Questions to Ask Every Whale Watch Company

If you are planning to go whale watching in the San Juan Islands then you should know a few questions to ask before you make a booking in order to ensure that you get the type of whale watch experience that you are looking for.

Do you guarantee whale sightings?

If a whale watching company doesn’t offer a guarantee, then you can’t be sure how committed they are to finding whales for you. Be suspicious of companies that do not “put their money where their mouth is.”

Can you legally cross the Canadian border on your whale watching tours, if needed?

The Orca whales don’t recognize borders, but our law enforcement does. What happens if the whales are in Canadian waters on the day of your tour?

In order to legally cross the international border, captains need to have a special rating on their licenses. It is called a STCW endorsement (Safety Training and Certified Watchkeeping), and very few seasonal captains have it. This is one of those Coast Guard requirements that some companies would rather sweep under the rug. But it is important, especially if something should happen out on the water. Protect yourself.
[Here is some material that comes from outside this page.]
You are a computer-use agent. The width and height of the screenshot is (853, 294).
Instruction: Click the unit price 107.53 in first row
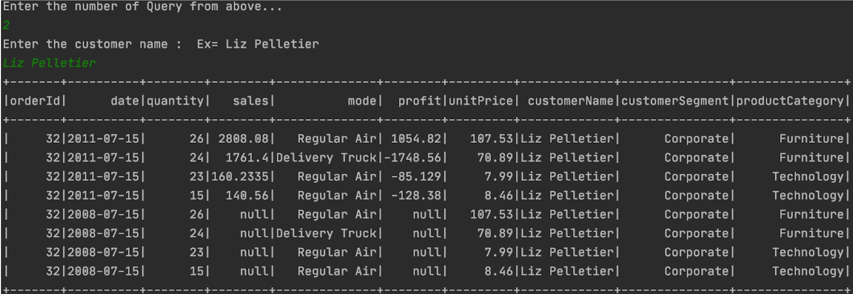tap(491, 139)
Do you post your sightings record from past years online?

Many companies will boast about their success rate with hard to prove, general statistics (“Over 90%,” etc). Well, if that is true, then why don’t more companies guarantee their whale watching tours? If they are not willing to post verifiable numbers of successful trips, then you can be sure that they may not be as successful as their marketing implies. Island Adventures, in Anacortes, has been posting their success rate for years.

Am I speaking directly to the whale watch company, or to a booking agent?
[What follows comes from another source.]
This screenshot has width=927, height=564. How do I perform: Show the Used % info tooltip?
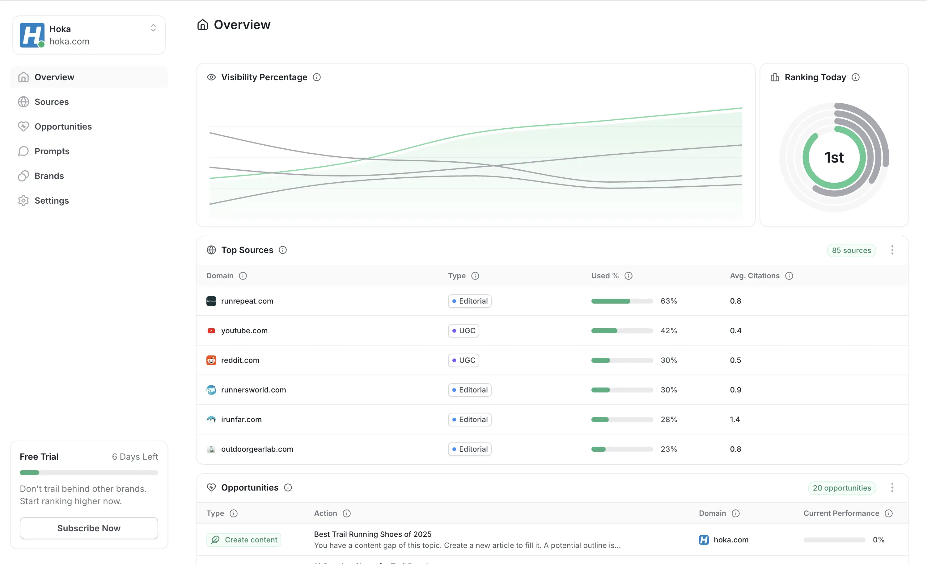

This can be an important question. Why pay extra for going through a middleman when there are so many easily accessible companies? These middlemen can’t possibly be able to answer your questions, they are not whale watchers. Go with a company that answers their own phones.
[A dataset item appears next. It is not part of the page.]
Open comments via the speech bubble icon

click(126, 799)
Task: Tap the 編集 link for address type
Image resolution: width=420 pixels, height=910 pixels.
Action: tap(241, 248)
How long have you been in the whale watching business, under current ownership?

How long these guys have been around can directly correlate with how successful they will be in finding you some whales. Older companies have refined their tours and can produce a much more rewarding experience.

Do you need to take a ferry to your location? How much does it cost? Where do I park? How early should we get in line for the ferry? When can I expect to get back?

Depending on how much time that you want to spend sitting in a hot parking lot waiting for a ferry, how much money you want to spend on “extra charges,” and how much frustration you can deal with, this may be your most crucial question. The ferry to the San Juan Islands, in the peak summer months, can be a character-building experience. Be prepared.

Does your vessel have a full walk-around lower deck, large, open bow area, protected upper viewing deck, and comfortable in almost any weather? How about enough rail space for all of the guests at once?

Go to our Picking a Boat page for more information. All of these features are important for a great whale watching experience.

Does your vessel have food service, heated cabins, more than one restroom?

If you are into comfort then this is a good one to ask.

Do you have free binocular use, wildlife viewing guides, research quality hydro phone, take home route maps, and more than one naturalist onboard?

Binoculars are great for both watching whales, and for other sorts of wildlife viewing. Wildlife viewing guides are informative and educational — they’re also a great keepsake for memories of your tour. Hydrophones are essential, any company that doesn’t use them is hardly worth the name “whale watcher.” A naturalist is also an essential component of a good whale watch program, two or more is even better!

Does your company give back to the environment by promoting salmon enhancement groups and supporting the scientific community?

Do you really want to go with someone who doesn’t give back?